The absorbance spectrum shown in FIG. 14E was measured using a fiber-coupled UV-Vis spectrometer (Spectral Instruments, Inc., Tuscon, Ariz.). The absorbance spectra measured for each dye were similar to those in the published literature. Significant diffusive mixing of the dyes along the length of the channel was not observed because of the relatively low diffusion constants of the large dye molecules (e.g. compare 2×10−6 cm2/s for congo red vs. 11.7×10−6 cm2/s for ethylene glycol in water). As a result, the light contained within one core fluid could be filtered largely independently from the light contained in the second core. The liquid core of the region of the device forming a single waveguide at the light input of the filter contained both red and green dyes and in some cases, can result in some absorptive loss in both parts of the spectrum simultaneously.


Advantageously, dye molecules dissolved in a fluid core can be used to filter wavelengths of light from a white light source. Since the dyes can be continually replaced in the flowing waveguide, photobleaching can be minimized in some instances. The frequency distribution of the filtered light can also be easily selected by changing dyes.
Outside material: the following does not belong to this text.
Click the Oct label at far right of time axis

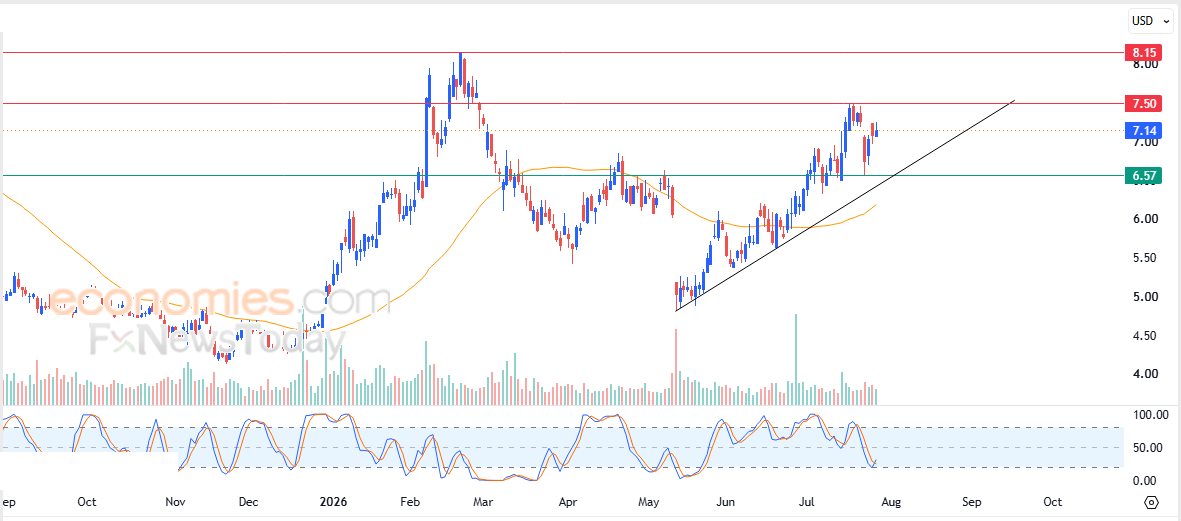coord(1053,501)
A variety of different dyes can be used in accordance with the present invention.


In some embodiments, 1×2 optical splitters can be expanded laterally to include additional fluid/fluid waveguides within the same system to create a 1×n splitter, where n>2. This capability can enable the simultaneous splitting and filtering of a single, white-light source into many independent, multicolor light sources. The absorbance properties of the fluid cores can be tuned dynamically across the spectrum of visible wavelengths if, for instance, a large number of organic dyes are soluble in a waveguide core fluid. Ethylene glycol is one example of such a fluid. The tunable optical properties of these devices may be useful for on-chip analysis where optical excitation and detection of light of specific wavelengths is necessary.
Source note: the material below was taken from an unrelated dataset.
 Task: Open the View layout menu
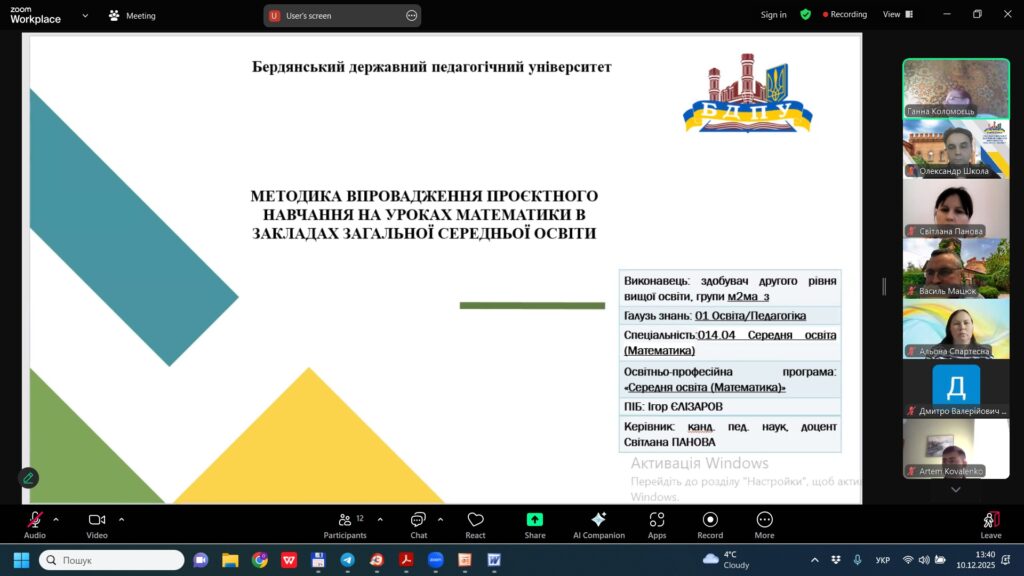pos(896,15)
In another embodiment of the invention, an optical waveguide comprises a thermal gradient across a fluid in a channel. In some cases, the fluid in the channel is homogeneous. The thermal gradient can cause a distribution of the refractive index across the channel, which can form the core and cladding structures of an all-fluid waveguide. Advantageously, properties and functions of fluid/fluid waveguides can be reconfigured in real time, e.g., by adjusting rates of flow, composition of the fluids, and/or controlling the extent of the thermal gradient applied. In addition, since heat can be supplied radiatively (i.e., without mass transfer), thermally-based devices can use arbitrary configurations of optical interfaces.


In principle, any suitable material can be used to make thermally-defined optical structures, provided there is a large enough change in refractive index with change in temperature (dnD/dT). In some embodiments, in order to establish a stable thermal gradient, it is necessary to maintain the system away from the equilibrium (i.e., uniform temperature distribution) by balanced use of heat sources and sinks.


A thermal gradient in a fluid can be formed by a variety of methods. In one embodiment, a thermal gradient is formed by providing a first fluid having a first temperature in a channel (i.e., the first fluid defining a waveguide core) and a second fluid having a second temperature in the channel (i.e., the second fluid defining a fluid cladding), wherein the first and second fluids can be compositionally identical or different. The fluids can be heated or cooled by various methods known to those of ordinary skill in the art.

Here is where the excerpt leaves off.